When the average wife has sex with someone else, it is almost always accompanied by a diminishment of affection for the husband. And when they do this, they can get pregnant and their husband ends up unknowingly raising some other man's kid. In fact, generally accepted statistics are that 10% of babies born to married couples are not the biological offspring of the husband.

The average provider seen by the average man is not about to fall madly in love with the client, and go stalking his wife and try to kill her in order to have the man all to herself. In my limited experience, providers are the absolute soul of discretion and would never do ANYTHING to harm or come in between a man and his wife. (I realize some providers are bad eggs who drug men and stuff, but these are as rare as hen's teeth.)

An affair between a wife and another man, though, has the potential to destroy the marriage from confrontations at the bare minimum along with the standard alienation of affection.

There is a reason why female infidelity is more of a marriage ender than male infidelity.

IMO, a double standard between men and women is indeed valuable AND appropriate based upon the damage and likelihood of outcomes.

There are many double standards in the world regarding men and women that work to women's benefit as well; and I don't hear women complaining about those. It is a more serious crime to hit a woman than to hit a man: double standard. Even though women initiate violence in relationships as often as men (see the Harvard study on this), women are almost never prosecuted. In cases of divorce where child custody is disputed, women win 90% of the time. Women have "rights" while men have "responsibilities." I'm not complaining about this, simply stating that doubles standards that favor women exist as well.
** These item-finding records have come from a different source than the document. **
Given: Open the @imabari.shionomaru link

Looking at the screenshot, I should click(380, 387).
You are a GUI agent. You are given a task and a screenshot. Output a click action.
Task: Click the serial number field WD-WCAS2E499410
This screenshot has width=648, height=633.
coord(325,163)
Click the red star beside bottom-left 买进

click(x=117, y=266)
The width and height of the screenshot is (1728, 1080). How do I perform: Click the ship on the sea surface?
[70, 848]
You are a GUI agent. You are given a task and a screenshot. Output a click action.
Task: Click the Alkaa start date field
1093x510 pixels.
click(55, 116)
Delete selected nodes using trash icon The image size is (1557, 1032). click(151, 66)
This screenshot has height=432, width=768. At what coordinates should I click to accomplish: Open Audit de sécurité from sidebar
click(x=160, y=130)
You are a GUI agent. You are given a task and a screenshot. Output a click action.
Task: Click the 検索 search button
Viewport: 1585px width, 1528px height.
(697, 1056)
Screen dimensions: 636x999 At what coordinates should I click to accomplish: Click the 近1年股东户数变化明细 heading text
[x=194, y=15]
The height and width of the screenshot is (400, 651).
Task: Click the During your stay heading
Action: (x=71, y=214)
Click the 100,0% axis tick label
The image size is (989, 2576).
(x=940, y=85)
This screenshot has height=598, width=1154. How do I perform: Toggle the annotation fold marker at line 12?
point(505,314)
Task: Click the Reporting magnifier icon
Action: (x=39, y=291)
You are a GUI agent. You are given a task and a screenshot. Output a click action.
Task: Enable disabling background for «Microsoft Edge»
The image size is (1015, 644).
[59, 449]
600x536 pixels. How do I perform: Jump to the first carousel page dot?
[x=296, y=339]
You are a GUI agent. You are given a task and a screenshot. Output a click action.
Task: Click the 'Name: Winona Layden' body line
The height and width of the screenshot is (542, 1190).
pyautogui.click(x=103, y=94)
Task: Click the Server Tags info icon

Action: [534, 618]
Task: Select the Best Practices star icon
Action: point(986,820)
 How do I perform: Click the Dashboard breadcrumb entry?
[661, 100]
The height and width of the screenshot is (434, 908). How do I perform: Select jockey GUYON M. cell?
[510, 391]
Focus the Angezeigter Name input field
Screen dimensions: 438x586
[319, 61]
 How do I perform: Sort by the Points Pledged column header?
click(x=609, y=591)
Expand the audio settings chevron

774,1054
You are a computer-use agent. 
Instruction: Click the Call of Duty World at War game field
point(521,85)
I say: keep your eyes peeled. Generally speaking, though, women cheat with higher status males, not with lower status males; so your suspicions may be unwarranted.

Once you allow this guy to bang your wife enough times under your own roof; your very life will be in jeopardy. So make sure he isn't doing it.

Double standard? Sure. But I've never had a provider stalk me. But I know a lady who was cheating on her husband (I handled her divorce case) where her paramour stalked and attacked the husband!

bobolooey6833 reads

Double standard aside, I don't think you'll let these suspicions easily pass.  You're an intuitive guy, and this inkling will just keep growing (you did use the word "paranoid").  You may be tempted to dig deeper, but you would be better off with marriage counseling and seeing how you could develop more as a couple.  I know that sounds pretty stupid given the hobby, but I think you love your wife, or at least don't want her to cheat on you.

My $.02.  Peace out!

Dr. Phil (McCraken)

jr19707127 reads

Yes. You are being paranoid. Sex is NOT the only way a woman can get a yeast infection. Wearing polyester panties can cause a woman to catch a yeast infection. Swimming can cause a woman to catch a yeast infection. If she was suspicious of you cheating, you would know it bro. She would  most likely confront you and consistently ask where you have been when not at home. And why do you care if she's having a fling with the gardener? You're paying services, yes? Relax and wear the blasted condom.